Ora, na perspectiva metafísica adotada por Platão, uno representa o ponto radical de origem, o vértice a partir do qual a realidade do mundo se edifica. Edifica-se aleatoriamente? Não! Edifica-se em cosmos, plenamente organizado e integrado em uma totalidade irredutível. O universo grego é cosmos, não caos. Para que seja cosmos e não seja caos, impõe-se que a criação seja regulada por leis universais inescapáveis e imutáveis. Tais leis emanam do uno e configuram aquilo que Platão designa de princípios primeiros que ontologicamente antecedem as próprias ideias. Em algumas ocasiões conceituais esparsas, Platão aporta lampejos a respeito desses princípios. Um deles é relatado por Aristóteles ao discutir o uno e a díada do grande e do pequeno – na sua Metafísica. Outro, quando Platão – no Parmênides – discute o um indivisível da mais extrema simplicidade, frente ao um da totalidade, sabidamente composto de partes. Um terceiro momento se apresenta no Sofista, com a proposição de cinco gêneros supremos. Contemplando esses momentos conceituais, à luz do que Platão afirma sobre as matemáticas na metáfora da segunda navegação, no Ferdon, consegue-se entender o sentido geral subjacente à tese platônica sobre a constituição do mundo inteligível e o sentido específico que o termo verdade adquire nesse contexto.

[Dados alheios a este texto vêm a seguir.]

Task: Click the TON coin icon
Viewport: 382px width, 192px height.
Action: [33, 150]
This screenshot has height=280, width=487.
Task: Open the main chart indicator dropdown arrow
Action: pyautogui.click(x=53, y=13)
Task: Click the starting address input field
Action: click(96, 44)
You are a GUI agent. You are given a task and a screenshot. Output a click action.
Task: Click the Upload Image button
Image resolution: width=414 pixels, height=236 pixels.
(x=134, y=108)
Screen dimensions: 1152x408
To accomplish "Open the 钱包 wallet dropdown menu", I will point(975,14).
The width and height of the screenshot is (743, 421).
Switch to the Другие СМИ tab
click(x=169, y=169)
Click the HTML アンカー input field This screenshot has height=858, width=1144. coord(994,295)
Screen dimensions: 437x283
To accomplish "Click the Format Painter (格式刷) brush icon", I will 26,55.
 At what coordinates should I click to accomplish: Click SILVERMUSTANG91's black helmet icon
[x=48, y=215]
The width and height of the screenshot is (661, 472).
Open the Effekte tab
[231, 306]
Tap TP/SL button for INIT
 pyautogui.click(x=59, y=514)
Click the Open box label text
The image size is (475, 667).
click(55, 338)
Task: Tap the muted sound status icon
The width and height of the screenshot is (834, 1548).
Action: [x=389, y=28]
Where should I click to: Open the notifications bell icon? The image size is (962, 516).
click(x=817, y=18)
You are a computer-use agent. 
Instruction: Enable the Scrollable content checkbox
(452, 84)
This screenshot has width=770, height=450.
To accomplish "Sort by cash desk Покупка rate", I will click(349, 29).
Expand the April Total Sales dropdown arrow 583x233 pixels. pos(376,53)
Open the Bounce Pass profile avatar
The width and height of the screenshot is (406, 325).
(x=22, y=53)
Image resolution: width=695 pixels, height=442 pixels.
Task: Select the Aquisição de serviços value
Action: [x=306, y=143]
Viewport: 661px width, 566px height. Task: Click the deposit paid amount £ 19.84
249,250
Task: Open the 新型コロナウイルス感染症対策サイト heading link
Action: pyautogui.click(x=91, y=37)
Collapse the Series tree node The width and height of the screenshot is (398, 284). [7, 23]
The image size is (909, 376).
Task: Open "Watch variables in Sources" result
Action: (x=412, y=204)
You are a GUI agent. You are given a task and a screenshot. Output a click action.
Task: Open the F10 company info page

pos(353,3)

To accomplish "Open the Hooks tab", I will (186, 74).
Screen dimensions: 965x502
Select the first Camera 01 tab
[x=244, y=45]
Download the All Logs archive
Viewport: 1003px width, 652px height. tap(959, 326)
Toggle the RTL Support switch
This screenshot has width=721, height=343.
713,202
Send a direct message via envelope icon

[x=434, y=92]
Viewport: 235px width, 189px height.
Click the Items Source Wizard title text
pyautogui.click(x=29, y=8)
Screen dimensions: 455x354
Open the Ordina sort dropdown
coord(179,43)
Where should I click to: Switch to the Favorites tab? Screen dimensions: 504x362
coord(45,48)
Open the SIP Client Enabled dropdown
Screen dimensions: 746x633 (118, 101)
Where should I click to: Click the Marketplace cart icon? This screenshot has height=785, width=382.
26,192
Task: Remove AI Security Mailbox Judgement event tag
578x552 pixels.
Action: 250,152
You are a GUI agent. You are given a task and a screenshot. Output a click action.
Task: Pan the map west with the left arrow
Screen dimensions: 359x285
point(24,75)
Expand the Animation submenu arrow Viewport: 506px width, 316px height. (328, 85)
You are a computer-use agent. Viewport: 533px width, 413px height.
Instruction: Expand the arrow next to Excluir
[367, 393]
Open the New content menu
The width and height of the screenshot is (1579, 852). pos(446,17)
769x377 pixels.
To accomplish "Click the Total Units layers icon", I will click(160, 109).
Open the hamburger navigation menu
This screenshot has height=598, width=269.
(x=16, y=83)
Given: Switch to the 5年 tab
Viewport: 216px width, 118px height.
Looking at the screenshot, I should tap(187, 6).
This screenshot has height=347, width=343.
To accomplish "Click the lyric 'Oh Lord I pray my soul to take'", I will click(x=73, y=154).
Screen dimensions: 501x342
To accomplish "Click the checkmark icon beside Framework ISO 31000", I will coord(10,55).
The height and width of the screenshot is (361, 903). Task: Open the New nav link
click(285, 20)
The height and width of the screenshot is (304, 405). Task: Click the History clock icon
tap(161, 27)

O projeto do edifício citado, ou mais especificamente a inteligência organizativa que os engenheiros e arquitetos projetaram e registraram nas plantas e descrições do edifício, precisa obedecer às leis da Geometria, da Lógica e da Matemática, as quais são, respectivamente, as ciências da forma, do movimento e da quantidade, indispensáveis para conferir estabilidade, permanência e funcionalidade ao edifício em construção. Essas três ciências, como se sabe, constituem alicerce das demais ciências físicas, e os gregos antigos, tendo consciência desse papel básico, indicavam-nas de modo geral como ciências matemáticas[2]. Daí entenderem que os próprios deuses construtores do universo tiveram que obedecer às ciências matemáticas para que o universo constituísse um cosmos e não um caos. É, pois, em razão de obedecer às ciências matemáticas que algo era considerado belo e bom pelos gregos. Daí também toda a obra dos deuses, na criação e na gestão do universo, ser considerada obra do bem em si ou do belo em si e constituírem sempre coisas boas. Nesse sentido, o universo e a natureza existentes constituem realidades boas e belas, porquanto sancionadas pelas matemáticas, sendo ilógico e irracional pretender fazer ou esperar que os deuses façam ou construam algo à margem dessas leis. Aliás, os estudos que realizamos a respeito indicam que tanto o relativo como o absoluto implicam naturezas determinadas e próprias aos seus termos, isto é, natureza absoluta e natureza relativa, ambas inescapáveis, de sorte que o advento do relativo a partir do absoluto somente pode dar-se de modo plenamente normatizado, como modo relativo determinado e inescapável de existir. Esse o sentido profundo do termo verdade, empregado por Platão para caracterizar as formas ou ideias – a inteligência organizativa -, que são as ocorrências objetiváveis do mundo inteligível. A verdade que ilumina o mundo inteligível revela o alicerce lógico, geométrico e matemático, presente em toda inteligência organizativa naturalmente engendrada. Por ser a mesma verdade constituinte da mente, nada mais natural que a operação da mente reconhecer a presença da verdade nas ideias e assim admiti-las como conhecimento.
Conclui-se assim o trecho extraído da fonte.